Problem to solve ::
Put the lines of the items into a numbered list, from the line containing "Click the 20 dB value in the callout" through the line containing "Action: (49, 319)", with both of those lines included and blank lines omitted. Leave the pictures out of the answer.

Listing ::
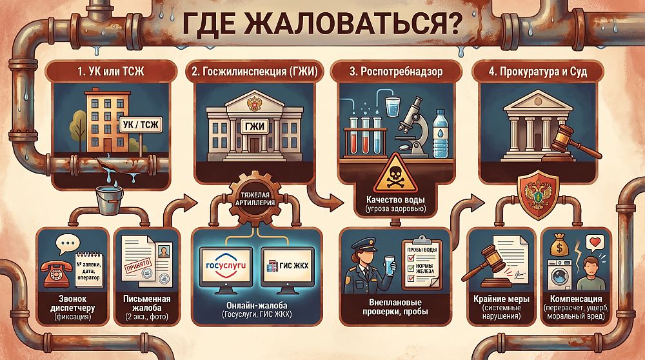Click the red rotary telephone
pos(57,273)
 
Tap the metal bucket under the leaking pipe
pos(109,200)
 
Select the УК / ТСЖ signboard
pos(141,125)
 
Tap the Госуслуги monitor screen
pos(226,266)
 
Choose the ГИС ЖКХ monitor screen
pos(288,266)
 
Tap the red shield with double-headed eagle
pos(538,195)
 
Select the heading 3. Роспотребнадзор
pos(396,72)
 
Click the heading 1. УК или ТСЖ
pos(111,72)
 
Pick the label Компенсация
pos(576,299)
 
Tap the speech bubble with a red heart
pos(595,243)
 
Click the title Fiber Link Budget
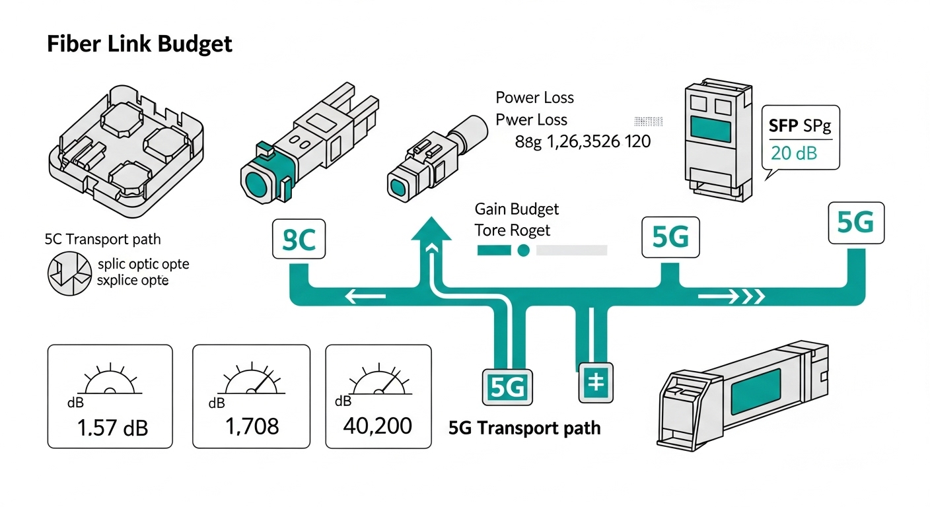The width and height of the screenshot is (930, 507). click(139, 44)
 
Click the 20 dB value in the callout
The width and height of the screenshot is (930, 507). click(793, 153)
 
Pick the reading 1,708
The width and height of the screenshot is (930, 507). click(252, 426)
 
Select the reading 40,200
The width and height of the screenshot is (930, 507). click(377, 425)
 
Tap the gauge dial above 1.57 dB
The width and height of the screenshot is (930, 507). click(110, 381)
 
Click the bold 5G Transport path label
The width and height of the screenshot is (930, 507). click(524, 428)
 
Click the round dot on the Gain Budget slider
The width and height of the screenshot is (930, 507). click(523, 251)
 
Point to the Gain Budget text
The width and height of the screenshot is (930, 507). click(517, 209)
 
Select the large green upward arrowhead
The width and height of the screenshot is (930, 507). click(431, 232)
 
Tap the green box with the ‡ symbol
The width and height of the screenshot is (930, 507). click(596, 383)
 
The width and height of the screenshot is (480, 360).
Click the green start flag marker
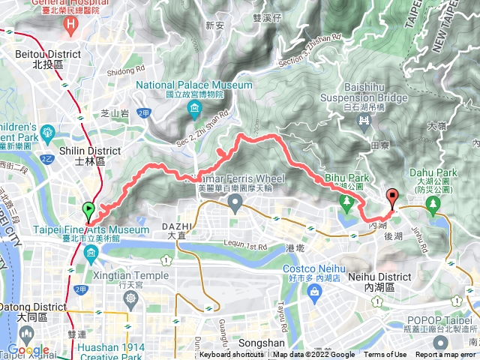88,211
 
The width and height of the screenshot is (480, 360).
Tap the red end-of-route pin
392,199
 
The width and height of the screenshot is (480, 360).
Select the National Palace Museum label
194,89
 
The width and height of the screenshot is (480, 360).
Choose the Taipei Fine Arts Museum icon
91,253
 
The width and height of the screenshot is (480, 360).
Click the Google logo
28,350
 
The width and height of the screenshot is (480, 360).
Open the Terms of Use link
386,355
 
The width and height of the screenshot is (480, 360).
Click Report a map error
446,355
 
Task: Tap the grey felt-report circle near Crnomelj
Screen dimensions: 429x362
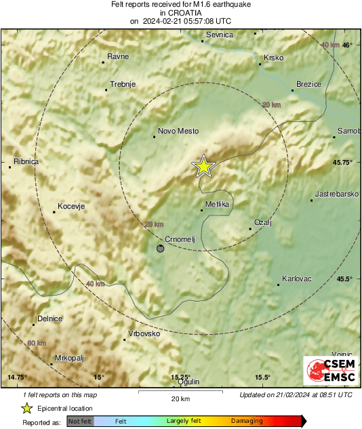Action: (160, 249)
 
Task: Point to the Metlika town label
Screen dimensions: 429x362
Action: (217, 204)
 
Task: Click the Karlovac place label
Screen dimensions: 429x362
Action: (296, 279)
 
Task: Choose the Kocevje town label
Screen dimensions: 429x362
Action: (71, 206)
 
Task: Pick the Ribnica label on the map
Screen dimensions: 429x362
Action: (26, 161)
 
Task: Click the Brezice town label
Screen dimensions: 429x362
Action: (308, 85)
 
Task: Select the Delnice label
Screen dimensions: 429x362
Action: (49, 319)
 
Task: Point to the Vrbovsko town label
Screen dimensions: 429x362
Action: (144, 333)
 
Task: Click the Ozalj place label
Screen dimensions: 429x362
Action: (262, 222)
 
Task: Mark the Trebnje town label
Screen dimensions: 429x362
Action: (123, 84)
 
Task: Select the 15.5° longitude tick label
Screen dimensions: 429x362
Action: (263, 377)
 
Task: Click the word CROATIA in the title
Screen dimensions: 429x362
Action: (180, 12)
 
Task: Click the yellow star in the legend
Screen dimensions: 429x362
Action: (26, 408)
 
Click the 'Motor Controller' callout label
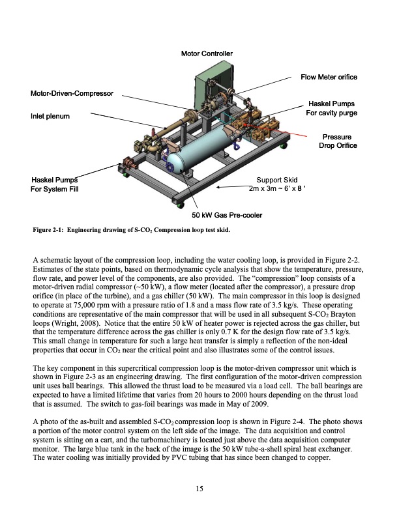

Result of the task ::
1. Click the 20 dB value in the callout
2. The width and height of the screenshot is (930, 507). click(793, 153)
3. Pick the reading 1,708
4. The width and height of the screenshot is (930, 507). click(252, 426)
5. Select the reading 40,200
6. The width and height of the screenshot is (930, 507). click(377, 425)
7. Tap the gauge dial above 1.57 dB
8. The width and height of the screenshot is (930, 507). click(110, 381)
9. Click the bold 5G Transport path label
10. The width and height of the screenshot is (930, 507). click(524, 428)
11. Click the round dot on the Gain Budget slider
12. The width and height of the screenshot is (930, 507). click(523, 251)
13. Point to the Gain Budget text
14. The width and height of the screenshot is (930, 507). click(517, 209)
15. Select the large green upward arrowhead
16. The width and height of the screenshot is (930, 507). click(431, 232)
17. Tap the green box with the ‡ symbol
18. The width and height of the screenshot is (930, 507). click(596, 383)
19. The width and height of the screenshot is (480, 360).
20. Click the green start flag marker
21. 88,211
22. The width and height of the screenshot is (480, 360).
23. Tap the red end-of-route pin
24. 392,199
25. The width and height of the screenshot is (480, 360).
26. Select the National Palace Museum label
27. 194,89
28. The width and height of the screenshot is (480, 360).
29. Choose the Taipei Fine Arts Museum icon
30. 91,253
31. The width and height of the screenshot is (480, 360).
32. Click the Google logo
33. 28,350
34. The width and height of the screenshot is (480, 360).
35. Open the Terms of Use link
36. 386,355
37. The width and height of the screenshot is (480, 360).
38. Click Report a map error
39. 446,355
40. Task: Tap the grey felt-report circle near Crnomelj
41. Screen dimensions: 429x362
42. Action: (160, 249)
43. Task: Point to the Metlika town label
44. Screen dimensions: 429x362
45. Action: (217, 204)
46. Task: Click the Karlovac place label
47. Screen dimensions: 429x362
48. Action: (296, 279)
49. Task: Choose the Kocevje town label
50. Screen dimensions: 429x362
51. Action: (71, 206)
52. Task: Pick the Ribnica label on the map
53. Screen dimensions: 429x362
54. Action: (26, 161)
55. Task: Click the Brezice town label
56. Screen dimensions: 429x362
57. Action: (308, 85)
58. Task: Select the Delnice label
59. Screen dimensions: 429x362
60. Action: (49, 319)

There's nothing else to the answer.